There’s an entire industry that has cropped up around consensus decision-making, cultural competency and meeting facilitation.

That’s easier said than done, but if carried out efficiently, inclusivity happens without a “program,” diversity training or more meetings.

In my experience, settling into any neighborhood is stressful enough. What if you’re asked to jump right into discussing personal issues and views around the American Dream, money, race, class, gender identity and sexual preference? That adds an even more complex layer to neighborliness. I’d say mostly on the governance level when talking about home owner association fees, decisions about when individual “rights” end and the community “good” begins.

The best things about cohousing are the neighbors and the worst things about cohousing are the neighbors.

Don’t get me wrong. There are lots of positive things about living in a community – plenty of really great neighborly support if a ride is needed to the store, or help needed to move furniture, care giving for sick neighbors. Friendships are formed, informal barbecues happen spontaneously and formal community events are planned around holidays.

I’m also lay-developing an intentional community in Cheyenne, where those discussions will take place and will be key to forming a resilient group of neighbors. Alas, those discussions have made it as far as the facebook page and haven’t popped up on the radar screen ahead of water, curb, gutter and street construction issues.

I’ve taught cultural competency and diversity workshops over the past 15 years. Most recently, I’ve adapted the curricula for intentional community audiences. At least from the feedback I’ve received, participants gained a better understanding that while the bricks and mortar of cohousing are buildings where residents live, the members who form a community are the most important aspect. The intentional community mantle can overlay any housing configuration.

While my cohousing living experience hasn’t been perfect – maybe none of them are – the intentionality brings neighbors together to work through tough issues – even though some may be on the petty side, they might as well be matters of life and death.

The upshot? If there’s a community configuration that enables conversation among divergent opinions, intentionality is a good thing, but individual effort must be put into understanding the perspectives of others and changing personal courses of action.

Social change through cohousing is a steep uphill climb constrained by American social/cultural norms.

The American Dream, bigger being better. We are driven to pull ourselves up by our bootstraps, make a lot of money and make it to the top. Community founding members should have frank discussions among themselves about why cultural norms create roadblocks for the advancement of caring and interactive communities beyond what is familiar.

- INFORMATION PROVIDED:
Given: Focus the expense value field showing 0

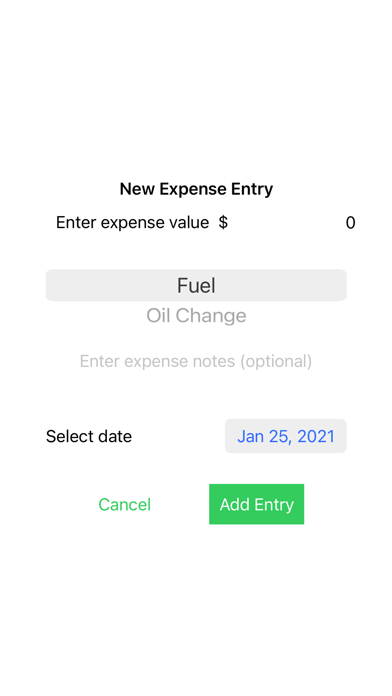Looking at the screenshot, I should tap(294, 222).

- SHORT PROBLEM: According to the cohousing text, for how long has the writer taught cultural competency and diversity workshops?

- RESPONSE: For the past 15 years.